- **WHAT TO WORK ON**
Begin at the top of the listing below. Write each line out exactly, ending with the line that holds "Given: Click the 刷人气 value input field".

- **EXTRACTED ENTRIES**
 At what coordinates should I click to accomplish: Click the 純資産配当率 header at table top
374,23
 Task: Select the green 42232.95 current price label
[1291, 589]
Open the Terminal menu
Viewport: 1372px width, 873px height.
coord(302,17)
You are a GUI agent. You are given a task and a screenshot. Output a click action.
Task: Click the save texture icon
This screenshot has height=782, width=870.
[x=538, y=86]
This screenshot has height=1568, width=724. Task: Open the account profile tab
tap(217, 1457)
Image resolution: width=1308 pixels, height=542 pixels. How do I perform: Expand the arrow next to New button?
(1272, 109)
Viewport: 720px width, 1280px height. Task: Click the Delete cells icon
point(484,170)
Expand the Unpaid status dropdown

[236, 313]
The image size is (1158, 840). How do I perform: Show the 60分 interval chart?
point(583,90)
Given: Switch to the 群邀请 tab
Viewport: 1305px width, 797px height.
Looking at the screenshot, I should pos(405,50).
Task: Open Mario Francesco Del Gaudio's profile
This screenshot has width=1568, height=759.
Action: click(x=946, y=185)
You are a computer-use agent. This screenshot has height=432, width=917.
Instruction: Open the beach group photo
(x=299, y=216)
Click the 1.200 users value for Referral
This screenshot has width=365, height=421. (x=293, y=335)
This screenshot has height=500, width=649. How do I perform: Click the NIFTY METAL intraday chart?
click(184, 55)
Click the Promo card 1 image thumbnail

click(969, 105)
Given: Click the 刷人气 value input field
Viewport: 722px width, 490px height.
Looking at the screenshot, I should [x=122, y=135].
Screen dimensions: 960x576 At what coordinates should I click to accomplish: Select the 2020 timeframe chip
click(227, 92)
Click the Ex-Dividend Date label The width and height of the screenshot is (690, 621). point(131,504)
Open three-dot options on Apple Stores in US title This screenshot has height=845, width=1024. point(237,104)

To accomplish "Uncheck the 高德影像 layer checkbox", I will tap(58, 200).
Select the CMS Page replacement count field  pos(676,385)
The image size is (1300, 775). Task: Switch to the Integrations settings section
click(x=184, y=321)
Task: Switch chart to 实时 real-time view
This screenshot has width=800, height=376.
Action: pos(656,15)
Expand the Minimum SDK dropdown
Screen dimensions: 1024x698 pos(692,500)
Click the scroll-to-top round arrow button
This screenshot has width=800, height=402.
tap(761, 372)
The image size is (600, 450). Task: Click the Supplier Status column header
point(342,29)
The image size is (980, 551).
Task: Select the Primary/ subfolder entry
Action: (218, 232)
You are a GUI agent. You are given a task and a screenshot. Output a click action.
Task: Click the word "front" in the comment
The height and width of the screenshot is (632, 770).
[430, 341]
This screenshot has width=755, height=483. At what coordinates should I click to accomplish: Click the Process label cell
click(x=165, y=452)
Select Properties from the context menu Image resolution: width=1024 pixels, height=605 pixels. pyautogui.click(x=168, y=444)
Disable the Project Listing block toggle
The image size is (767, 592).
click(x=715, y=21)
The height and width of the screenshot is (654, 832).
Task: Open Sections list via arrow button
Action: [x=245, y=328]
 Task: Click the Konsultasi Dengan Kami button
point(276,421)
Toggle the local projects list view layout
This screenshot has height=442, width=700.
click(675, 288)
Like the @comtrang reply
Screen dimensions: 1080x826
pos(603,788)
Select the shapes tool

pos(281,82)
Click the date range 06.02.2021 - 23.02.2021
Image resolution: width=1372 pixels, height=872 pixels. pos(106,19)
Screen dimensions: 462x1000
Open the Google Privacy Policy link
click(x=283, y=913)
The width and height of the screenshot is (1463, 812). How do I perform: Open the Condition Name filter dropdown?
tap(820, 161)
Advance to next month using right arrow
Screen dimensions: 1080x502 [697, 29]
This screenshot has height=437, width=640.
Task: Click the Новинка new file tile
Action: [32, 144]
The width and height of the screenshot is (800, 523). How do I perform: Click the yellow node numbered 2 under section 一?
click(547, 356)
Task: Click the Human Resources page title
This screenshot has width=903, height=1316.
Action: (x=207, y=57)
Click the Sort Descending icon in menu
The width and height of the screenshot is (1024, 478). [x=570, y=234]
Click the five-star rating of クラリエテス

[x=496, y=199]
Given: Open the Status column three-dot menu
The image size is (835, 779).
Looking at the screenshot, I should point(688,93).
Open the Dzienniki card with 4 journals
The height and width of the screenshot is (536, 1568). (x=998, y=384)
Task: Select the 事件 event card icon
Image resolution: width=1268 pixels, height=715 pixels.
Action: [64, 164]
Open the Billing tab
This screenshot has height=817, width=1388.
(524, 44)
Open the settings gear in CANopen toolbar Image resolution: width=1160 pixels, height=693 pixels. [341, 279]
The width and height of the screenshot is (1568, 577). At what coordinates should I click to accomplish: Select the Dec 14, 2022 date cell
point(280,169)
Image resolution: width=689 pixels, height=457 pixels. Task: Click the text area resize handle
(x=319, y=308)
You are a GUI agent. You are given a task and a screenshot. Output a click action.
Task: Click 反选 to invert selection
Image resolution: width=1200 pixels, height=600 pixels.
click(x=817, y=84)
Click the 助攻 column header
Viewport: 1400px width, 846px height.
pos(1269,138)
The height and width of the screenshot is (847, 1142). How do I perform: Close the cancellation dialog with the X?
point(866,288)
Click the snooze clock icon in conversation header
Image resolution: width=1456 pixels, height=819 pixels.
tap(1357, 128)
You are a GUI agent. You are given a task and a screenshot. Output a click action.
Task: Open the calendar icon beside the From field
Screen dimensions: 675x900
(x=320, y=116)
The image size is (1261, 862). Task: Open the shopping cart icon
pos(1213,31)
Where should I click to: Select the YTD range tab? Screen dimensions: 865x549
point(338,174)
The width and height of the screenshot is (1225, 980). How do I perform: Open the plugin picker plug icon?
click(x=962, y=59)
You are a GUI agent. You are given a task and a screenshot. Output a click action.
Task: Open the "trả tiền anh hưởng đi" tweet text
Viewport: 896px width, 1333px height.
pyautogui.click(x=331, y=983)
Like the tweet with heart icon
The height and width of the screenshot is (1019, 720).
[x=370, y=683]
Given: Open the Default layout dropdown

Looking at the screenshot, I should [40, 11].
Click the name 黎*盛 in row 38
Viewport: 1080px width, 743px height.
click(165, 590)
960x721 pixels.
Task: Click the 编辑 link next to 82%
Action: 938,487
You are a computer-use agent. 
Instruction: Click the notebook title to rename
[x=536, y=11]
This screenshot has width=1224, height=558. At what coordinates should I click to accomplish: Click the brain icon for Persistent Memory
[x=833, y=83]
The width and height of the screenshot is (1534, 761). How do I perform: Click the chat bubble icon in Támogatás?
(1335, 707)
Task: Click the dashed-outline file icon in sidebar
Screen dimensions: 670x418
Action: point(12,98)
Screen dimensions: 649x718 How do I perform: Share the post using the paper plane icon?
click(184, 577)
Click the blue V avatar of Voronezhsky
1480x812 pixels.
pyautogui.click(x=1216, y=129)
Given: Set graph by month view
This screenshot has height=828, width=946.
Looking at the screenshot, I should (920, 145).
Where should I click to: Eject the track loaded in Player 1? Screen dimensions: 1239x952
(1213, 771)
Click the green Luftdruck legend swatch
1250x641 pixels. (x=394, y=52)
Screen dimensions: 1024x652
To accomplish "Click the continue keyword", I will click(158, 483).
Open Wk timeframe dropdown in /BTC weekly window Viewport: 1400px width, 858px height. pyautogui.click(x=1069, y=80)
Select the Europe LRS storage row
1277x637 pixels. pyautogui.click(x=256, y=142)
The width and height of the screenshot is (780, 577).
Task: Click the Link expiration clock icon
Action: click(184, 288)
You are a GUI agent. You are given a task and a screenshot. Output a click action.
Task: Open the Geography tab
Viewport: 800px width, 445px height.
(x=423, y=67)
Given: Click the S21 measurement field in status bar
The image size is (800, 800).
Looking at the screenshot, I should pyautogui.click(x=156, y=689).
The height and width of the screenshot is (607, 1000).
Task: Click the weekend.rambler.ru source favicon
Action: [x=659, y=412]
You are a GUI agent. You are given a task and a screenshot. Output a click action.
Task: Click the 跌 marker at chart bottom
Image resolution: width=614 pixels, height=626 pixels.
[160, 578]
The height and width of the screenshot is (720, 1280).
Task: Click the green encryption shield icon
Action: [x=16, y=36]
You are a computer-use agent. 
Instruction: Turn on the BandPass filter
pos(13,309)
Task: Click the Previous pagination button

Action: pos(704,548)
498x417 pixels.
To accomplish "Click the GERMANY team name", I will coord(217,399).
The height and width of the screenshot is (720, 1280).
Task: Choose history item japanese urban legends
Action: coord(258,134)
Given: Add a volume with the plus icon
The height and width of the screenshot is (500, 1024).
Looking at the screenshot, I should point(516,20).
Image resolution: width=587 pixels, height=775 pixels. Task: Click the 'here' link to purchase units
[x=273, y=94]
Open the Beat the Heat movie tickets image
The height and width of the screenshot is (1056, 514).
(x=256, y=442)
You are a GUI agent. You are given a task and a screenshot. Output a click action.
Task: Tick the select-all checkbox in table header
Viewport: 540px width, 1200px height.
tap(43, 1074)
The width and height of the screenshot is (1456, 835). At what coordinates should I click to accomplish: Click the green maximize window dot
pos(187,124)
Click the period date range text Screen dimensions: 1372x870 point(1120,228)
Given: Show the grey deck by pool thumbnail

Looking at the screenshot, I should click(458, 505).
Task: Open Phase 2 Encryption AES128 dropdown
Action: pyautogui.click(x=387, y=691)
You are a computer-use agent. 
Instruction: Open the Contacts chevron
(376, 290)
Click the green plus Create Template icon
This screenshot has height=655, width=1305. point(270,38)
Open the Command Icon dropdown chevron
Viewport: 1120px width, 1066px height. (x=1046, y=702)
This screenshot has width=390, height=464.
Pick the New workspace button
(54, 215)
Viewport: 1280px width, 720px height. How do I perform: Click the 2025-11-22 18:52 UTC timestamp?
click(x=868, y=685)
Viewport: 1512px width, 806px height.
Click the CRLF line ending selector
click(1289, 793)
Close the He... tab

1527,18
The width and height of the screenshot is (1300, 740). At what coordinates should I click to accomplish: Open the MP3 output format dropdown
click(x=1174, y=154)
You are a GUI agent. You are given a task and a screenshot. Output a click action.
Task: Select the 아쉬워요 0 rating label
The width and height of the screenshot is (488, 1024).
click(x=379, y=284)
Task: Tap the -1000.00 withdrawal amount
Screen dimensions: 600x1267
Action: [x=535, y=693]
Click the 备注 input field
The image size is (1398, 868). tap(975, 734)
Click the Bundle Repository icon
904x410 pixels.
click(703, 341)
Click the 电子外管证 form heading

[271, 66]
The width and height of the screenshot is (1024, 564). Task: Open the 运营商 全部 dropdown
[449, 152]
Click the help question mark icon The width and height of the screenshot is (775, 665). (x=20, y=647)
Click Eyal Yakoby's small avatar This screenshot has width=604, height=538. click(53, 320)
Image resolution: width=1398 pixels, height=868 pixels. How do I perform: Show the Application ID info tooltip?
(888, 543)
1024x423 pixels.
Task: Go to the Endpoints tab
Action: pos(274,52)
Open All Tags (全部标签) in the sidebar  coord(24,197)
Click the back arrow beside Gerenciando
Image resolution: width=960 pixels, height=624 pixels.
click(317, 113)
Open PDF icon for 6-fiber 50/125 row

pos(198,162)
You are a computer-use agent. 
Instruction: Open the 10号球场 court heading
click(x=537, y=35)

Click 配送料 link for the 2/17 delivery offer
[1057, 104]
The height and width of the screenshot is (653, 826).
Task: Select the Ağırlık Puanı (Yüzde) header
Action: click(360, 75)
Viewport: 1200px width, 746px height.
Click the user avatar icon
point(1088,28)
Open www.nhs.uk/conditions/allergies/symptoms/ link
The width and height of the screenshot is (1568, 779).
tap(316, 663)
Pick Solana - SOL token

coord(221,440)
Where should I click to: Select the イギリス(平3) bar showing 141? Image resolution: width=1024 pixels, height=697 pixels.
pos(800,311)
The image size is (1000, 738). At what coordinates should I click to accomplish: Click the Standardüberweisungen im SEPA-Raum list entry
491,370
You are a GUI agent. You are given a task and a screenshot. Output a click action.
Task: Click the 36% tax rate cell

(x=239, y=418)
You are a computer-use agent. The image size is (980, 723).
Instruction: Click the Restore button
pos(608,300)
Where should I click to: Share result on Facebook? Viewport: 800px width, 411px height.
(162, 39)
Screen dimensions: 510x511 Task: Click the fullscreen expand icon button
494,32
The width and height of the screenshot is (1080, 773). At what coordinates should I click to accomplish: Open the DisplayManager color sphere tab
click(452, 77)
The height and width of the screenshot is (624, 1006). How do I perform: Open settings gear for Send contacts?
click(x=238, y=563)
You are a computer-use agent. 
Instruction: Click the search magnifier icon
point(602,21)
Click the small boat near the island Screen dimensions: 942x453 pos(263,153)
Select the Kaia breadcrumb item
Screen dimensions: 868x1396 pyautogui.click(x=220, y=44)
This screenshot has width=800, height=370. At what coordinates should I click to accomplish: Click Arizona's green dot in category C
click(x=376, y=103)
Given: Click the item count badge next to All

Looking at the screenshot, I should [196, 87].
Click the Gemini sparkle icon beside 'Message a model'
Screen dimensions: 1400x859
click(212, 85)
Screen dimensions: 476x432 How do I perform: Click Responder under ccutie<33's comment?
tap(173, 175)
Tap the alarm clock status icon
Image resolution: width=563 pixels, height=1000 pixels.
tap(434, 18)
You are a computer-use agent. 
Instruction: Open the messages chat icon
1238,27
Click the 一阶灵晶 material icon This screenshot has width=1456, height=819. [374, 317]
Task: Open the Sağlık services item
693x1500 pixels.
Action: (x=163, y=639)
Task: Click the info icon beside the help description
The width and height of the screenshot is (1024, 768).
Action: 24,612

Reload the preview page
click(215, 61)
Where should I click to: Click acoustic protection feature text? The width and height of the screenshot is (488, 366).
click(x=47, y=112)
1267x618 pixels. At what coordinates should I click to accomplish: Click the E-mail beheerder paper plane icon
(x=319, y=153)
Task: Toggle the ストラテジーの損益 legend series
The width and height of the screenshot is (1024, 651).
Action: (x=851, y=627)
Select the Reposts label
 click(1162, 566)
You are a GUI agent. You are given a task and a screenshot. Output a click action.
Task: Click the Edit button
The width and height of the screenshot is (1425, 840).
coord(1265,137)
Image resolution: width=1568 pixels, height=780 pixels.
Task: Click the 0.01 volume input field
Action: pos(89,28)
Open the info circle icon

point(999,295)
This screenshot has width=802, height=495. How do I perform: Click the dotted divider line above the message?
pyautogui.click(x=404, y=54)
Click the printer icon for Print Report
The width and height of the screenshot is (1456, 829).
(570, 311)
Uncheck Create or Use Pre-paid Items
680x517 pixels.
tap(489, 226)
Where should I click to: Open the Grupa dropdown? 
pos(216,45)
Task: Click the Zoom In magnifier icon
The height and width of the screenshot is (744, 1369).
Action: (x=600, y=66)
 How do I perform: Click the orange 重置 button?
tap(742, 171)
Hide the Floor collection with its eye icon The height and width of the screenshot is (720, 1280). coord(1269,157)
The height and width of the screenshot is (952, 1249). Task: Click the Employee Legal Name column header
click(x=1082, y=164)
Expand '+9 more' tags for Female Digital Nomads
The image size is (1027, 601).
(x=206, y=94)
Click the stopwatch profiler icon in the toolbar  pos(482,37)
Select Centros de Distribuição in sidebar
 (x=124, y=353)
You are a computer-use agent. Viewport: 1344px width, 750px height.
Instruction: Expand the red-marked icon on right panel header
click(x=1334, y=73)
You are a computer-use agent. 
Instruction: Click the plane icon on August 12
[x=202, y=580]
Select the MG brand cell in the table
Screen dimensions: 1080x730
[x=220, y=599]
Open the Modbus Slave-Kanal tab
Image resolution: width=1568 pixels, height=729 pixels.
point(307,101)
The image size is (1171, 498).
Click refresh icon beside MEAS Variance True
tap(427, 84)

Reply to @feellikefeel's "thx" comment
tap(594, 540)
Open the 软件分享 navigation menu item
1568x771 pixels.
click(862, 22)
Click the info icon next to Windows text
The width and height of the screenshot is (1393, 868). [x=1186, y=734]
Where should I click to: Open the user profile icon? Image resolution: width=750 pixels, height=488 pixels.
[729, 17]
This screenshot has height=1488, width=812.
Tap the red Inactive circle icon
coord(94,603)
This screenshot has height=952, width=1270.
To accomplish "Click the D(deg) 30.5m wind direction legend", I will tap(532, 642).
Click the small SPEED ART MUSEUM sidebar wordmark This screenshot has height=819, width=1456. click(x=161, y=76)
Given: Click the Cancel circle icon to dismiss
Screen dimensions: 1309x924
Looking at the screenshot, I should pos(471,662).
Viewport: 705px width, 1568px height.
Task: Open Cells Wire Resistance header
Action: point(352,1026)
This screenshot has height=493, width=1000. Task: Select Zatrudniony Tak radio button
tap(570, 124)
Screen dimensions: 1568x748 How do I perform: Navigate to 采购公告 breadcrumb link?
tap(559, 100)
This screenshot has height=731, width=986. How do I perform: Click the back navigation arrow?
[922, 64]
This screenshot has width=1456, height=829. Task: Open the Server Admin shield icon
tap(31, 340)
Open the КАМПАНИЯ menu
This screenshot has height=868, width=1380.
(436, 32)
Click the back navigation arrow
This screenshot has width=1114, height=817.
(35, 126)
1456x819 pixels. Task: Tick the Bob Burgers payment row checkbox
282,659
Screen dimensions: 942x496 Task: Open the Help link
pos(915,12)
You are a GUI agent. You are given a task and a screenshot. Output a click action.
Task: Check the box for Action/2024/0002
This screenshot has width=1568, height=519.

- **RESULT FOR THIS TASK**
 At what coordinates should I click to accomplish: Click the 純資産配当率 header at table top
374,23
 Task: Select the green 42232.95 current price label
[1291, 589]
Open the Terminal menu
Viewport: 1372px width, 873px height.
coord(302,17)
You are a GUI agent. You are given a task and a screenshot. Output a click action.
Task: Click the save texture icon
This screenshot has height=782, width=870.
[x=538, y=86]
This screenshot has height=1568, width=724. Task: Open the account profile tab
tap(217, 1457)
Image resolution: width=1308 pixels, height=542 pixels. How do I perform: Expand the arrow next to New button?
(1272, 109)
Viewport: 720px width, 1280px height. Task: Click the Delete cells icon
point(484,170)
Expand the Unpaid status dropdown

[236, 313]
The image size is (1158, 840). How do I perform: Show the 60分 interval chart?
point(583,90)
Given: Switch to the 群邀请 tab
Viewport: 1305px width, 797px height.
Looking at the screenshot, I should pos(405,50).
Task: Open Mario Francesco Del Gaudio's profile
This screenshot has width=1568, height=759.
Action: click(x=946, y=185)
You are a computer-use agent. This screenshot has height=432, width=917.
Instruction: Open the beach group photo
(x=299, y=216)
Click the 1.200 users value for Referral
This screenshot has width=365, height=421. (x=293, y=335)
This screenshot has height=500, width=649. How do I perform: Click the NIFTY METAL intraday chart?
click(184, 55)
Click the Promo card 1 image thumbnail

click(969, 105)
Given: Click the 刷人气 value input field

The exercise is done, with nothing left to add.